Can you reproduce the data below with every "Screen dimensions" replaced by "Display size" and nothing else altered?

== == ==

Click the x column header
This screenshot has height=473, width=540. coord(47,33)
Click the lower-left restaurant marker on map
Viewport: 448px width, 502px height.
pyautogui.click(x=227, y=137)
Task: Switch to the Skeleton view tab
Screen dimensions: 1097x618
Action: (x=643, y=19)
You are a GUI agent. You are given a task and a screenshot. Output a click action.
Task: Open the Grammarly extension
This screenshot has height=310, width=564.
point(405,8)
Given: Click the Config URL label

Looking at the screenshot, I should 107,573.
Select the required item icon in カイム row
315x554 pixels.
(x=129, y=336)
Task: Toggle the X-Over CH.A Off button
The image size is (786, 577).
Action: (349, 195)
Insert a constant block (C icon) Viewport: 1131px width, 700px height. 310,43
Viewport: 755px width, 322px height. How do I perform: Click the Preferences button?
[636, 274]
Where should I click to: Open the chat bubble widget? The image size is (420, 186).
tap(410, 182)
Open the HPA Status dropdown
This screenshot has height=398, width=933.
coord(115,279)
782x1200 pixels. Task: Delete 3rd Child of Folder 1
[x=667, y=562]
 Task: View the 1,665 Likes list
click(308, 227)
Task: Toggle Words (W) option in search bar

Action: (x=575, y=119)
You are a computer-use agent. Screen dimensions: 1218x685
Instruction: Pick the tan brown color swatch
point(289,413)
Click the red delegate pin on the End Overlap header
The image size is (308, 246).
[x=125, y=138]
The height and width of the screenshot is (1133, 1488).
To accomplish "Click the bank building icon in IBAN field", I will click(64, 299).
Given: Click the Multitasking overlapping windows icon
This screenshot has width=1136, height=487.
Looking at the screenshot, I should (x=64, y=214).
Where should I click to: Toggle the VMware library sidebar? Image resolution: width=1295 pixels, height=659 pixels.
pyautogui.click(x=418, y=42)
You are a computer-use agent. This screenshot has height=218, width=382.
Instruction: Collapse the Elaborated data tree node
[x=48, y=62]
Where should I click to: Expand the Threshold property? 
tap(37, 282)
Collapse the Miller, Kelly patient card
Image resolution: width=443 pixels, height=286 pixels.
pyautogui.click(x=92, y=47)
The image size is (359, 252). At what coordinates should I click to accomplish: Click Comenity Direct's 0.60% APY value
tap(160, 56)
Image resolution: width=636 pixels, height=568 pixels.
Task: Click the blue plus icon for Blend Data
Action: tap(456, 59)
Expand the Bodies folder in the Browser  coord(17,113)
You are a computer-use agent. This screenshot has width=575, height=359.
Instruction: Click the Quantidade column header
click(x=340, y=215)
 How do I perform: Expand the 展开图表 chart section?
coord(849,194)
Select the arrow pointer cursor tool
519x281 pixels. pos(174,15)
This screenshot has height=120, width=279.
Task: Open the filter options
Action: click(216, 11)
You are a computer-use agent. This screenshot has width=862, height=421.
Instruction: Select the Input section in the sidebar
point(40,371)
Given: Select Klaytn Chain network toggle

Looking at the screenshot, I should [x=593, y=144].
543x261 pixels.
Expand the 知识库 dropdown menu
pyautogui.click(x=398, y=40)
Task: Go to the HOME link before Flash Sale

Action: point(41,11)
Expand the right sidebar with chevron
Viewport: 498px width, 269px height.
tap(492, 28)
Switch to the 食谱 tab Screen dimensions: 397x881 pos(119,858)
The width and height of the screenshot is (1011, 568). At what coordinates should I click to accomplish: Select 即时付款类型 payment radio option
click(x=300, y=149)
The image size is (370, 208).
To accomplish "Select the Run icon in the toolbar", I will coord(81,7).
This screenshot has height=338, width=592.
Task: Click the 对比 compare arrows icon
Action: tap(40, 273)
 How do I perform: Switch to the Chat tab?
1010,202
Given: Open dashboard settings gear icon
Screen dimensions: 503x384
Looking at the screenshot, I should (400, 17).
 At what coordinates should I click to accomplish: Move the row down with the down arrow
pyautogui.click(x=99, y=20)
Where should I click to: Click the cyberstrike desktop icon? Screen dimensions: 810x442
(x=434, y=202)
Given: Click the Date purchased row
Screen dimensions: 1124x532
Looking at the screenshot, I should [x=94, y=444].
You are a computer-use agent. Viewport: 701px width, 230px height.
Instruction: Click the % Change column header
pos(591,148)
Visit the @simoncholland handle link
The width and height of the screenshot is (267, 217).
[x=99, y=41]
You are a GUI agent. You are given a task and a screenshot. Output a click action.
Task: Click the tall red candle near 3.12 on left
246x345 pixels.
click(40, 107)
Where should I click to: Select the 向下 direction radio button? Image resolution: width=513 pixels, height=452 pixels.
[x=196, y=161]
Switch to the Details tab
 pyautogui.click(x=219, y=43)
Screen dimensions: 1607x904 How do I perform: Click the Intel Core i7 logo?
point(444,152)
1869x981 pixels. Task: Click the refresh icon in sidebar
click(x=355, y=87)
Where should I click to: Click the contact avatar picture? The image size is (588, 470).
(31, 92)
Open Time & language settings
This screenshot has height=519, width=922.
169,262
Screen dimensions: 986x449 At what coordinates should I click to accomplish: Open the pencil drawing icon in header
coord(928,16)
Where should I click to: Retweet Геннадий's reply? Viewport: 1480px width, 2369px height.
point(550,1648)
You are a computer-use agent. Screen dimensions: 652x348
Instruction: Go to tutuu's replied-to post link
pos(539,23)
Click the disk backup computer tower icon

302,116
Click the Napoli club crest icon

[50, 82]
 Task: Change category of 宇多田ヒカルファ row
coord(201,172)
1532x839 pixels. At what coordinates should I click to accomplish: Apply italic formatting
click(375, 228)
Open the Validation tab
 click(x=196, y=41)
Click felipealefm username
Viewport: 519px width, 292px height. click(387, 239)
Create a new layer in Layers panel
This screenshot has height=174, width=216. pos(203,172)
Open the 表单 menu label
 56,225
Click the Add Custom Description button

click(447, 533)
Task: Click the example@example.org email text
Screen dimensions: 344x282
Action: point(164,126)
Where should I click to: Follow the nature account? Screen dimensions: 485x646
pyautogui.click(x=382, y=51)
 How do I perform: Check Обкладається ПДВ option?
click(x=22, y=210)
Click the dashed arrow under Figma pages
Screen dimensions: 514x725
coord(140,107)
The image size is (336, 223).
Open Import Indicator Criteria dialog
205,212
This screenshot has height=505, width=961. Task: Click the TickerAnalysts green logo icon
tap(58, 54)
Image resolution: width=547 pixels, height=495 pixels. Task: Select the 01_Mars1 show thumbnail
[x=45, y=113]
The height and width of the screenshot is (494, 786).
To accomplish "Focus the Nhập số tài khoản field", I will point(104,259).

== == ==

#### COMPLETE ANSWER
Click the x column header
This screenshot has height=473, width=540. coord(47,33)
Click the lower-left restaurant marker on map
Viewport: 448px width, 502px height.
pyautogui.click(x=227, y=137)
Task: Switch to the Skeleton view tab
Display size: 1097x618
Action: (x=643, y=19)
You are a GUI agent. You are given a task and a screenshot. Output a click action.
Task: Open the Grammarly extension
This screenshot has height=310, width=564.
point(405,8)
Given: Click the Config URL label

Looking at the screenshot, I should 107,573.
Select the required item icon in カイム row
315x554 pixels.
(x=129, y=336)
Task: Toggle the X-Over CH.A Off button
The image size is (786, 577).
Action: (349, 195)
Insert a constant block (C icon) Viewport: 1131px width, 700px height. 310,43
Viewport: 755px width, 322px height. How do I perform: Click the Preferences button?
[636, 274]
Where should I click to: Open the chat bubble widget? The image size is (420, 186).
tap(410, 182)
Open the HPA Status dropdown
This screenshot has height=398, width=933.
coord(115,279)
782x1200 pixels. Task: Delete 3rd Child of Folder 1
[x=667, y=562]
 Task: View the 1,665 Likes list
click(308, 227)
Task: Toggle Words (W) option in search bar

Action: (x=575, y=119)
You are a computer-use agent. Display size: 1218x685
Instruction: Pick the tan brown color swatch
point(289,413)
Click the red delegate pin on the End Overlap header
The image size is (308, 246).
[x=125, y=138]
The height and width of the screenshot is (1133, 1488).
To accomplish "Click the bank building icon in IBAN field", I will click(64, 299).
Given: Click the Multitasking overlapping windows icon
This screenshot has width=1136, height=487.
Looking at the screenshot, I should (x=64, y=214).
Where should I click to: Toggle the VMware library sidebar? Image resolution: width=1295 pixels, height=659 pixels.
pyautogui.click(x=418, y=42)
You are a computer-use agent. This screenshot has height=218, width=382.
Instruction: Collapse the Elaborated data tree node
[x=48, y=62]
Where should I click to: Expand the Threshold property? 
tap(37, 282)
Collapse the Miller, Kelly patient card
Image resolution: width=443 pixels, height=286 pixels.
pyautogui.click(x=92, y=47)
The image size is (359, 252). At what coordinates should I click to accomplish: Click Comenity Direct's 0.60% APY value
tap(160, 56)
Image resolution: width=636 pixels, height=568 pixels.
Task: Click the blue plus icon for Blend Data
Action: tap(456, 59)
Expand the Bodies folder in the Browser  coord(17,113)
You are a computer-use agent. This screenshot has width=575, height=359.
Instruction: Click the Quantidade column header
click(x=340, y=215)
 How do I perform: Expand the 展开图表 chart section?
coord(849,194)
Select the arrow pointer cursor tool
519x281 pixels. pos(174,15)
This screenshot has height=120, width=279.
Task: Open the filter options
Action: click(216, 11)
You are a computer-use agent. This screenshot has width=862, height=421.
Instruction: Select the Input section in the sidebar
point(40,371)
Given: Select Klaytn Chain network toggle

Looking at the screenshot, I should [x=593, y=144].
543x261 pixels.
Expand the 知识库 dropdown menu
pyautogui.click(x=398, y=40)
Task: Go to the HOME link before Flash Sale

Action: point(41,11)
Expand the right sidebar with chevron
Viewport: 498px width, 269px height.
tap(492, 28)
Switch to the 食谱 tab Display size: 397x881 pos(119,858)
The width and height of the screenshot is (1011, 568). At what coordinates should I click to accomplish: Select 即时付款类型 payment radio option
click(x=300, y=149)
The image size is (370, 208).
To accomplish "Select the Run icon in the toolbar", I will coord(81,7).
This screenshot has height=338, width=592.
Task: Click the 对比 compare arrows icon
Action: tap(40, 273)
 How do I perform: Switch to the Chat tab?
1010,202
Given: Open dashboard settings gear icon
Display size: 503x384
Looking at the screenshot, I should (400, 17).
 At what coordinates should I click to accomplish: Move the row down with the down arrow
pyautogui.click(x=99, y=20)
Where should I click to: Click the cyberstrike desktop icon? Display size: 810x442
(x=434, y=202)
Given: Click the Date purchased row
Display size: 1124x532
Looking at the screenshot, I should [x=94, y=444].
You are a computer-use agent. Viewport: 701px width, 230px height.
Instruction: Click the % Change column header
pos(591,148)
Visit the @simoncholland handle link
The width and height of the screenshot is (267, 217).
[x=99, y=41]
You are a GUI agent. You are given a task and a screenshot. Output a click action.
Task: Click the tall red candle near 3.12 on left
246x345 pixels.
click(40, 107)
Where should I click to: Select the 向下 direction radio button? Image resolution: width=513 pixels, height=452 pixels.
[x=196, y=161]
Switch to the Details tab
 pyautogui.click(x=219, y=43)
Display size: 1607x904 How do I perform: Click the Intel Core i7 logo?
point(444,152)
1869x981 pixels. Task: Click the refresh icon in sidebar
click(x=355, y=87)
Where should I click to: Click the contact avatar picture? The image size is (588, 470).
(31, 92)
Open Time & language settings
This screenshot has height=519, width=922.
169,262
Display size: 986x449 At what coordinates should I click to accomplish: Open the pencil drawing icon in header
coord(928,16)
Where should I click to: Retweet Геннадий's reply? Viewport: 1480px width, 2369px height.
point(550,1648)
You are a computer-use agent. Display size: 652x348
Instruction: Go to tutuu's replied-to post link
pos(539,23)
Click the disk backup computer tower icon

302,116
Click the Napoli club crest icon

[50, 82]
 Task: Change category of 宇多田ヒカルファ row
coord(201,172)
1532x839 pixels. At what coordinates should I click to accomplish: Apply italic formatting
click(375, 228)
Open the Validation tab
 click(x=196, y=41)
Click felipealefm username
Viewport: 519px width, 292px height. click(387, 239)
Create a new layer in Layers panel
This screenshot has height=174, width=216. pos(203,172)
Open the 表单 menu label
 56,225
Click the Add Custom Description button

click(447, 533)
Task: Click the example@example.org email text
Display size: 344x282
Action: point(164,126)
Where should I click to: Follow the nature account? Display size: 485x646
pyautogui.click(x=382, y=51)
 How do I perform: Check Обкладається ПДВ option?
click(x=22, y=210)
Click the dashed arrow under Figma pages
Display size: 514x725
coord(140,107)
The image size is (336, 223).
Open Import Indicator Criteria dialog
205,212
This screenshot has height=505, width=961. Task: Click the TickerAnalysts green logo icon
tap(58, 54)
Image resolution: width=547 pixels, height=495 pixels. Task: Select the 01_Mars1 show thumbnail
[x=45, y=113]
The height and width of the screenshot is (494, 786).
To accomplish "Focus the Nhập số tài khoản field", I will point(104,259).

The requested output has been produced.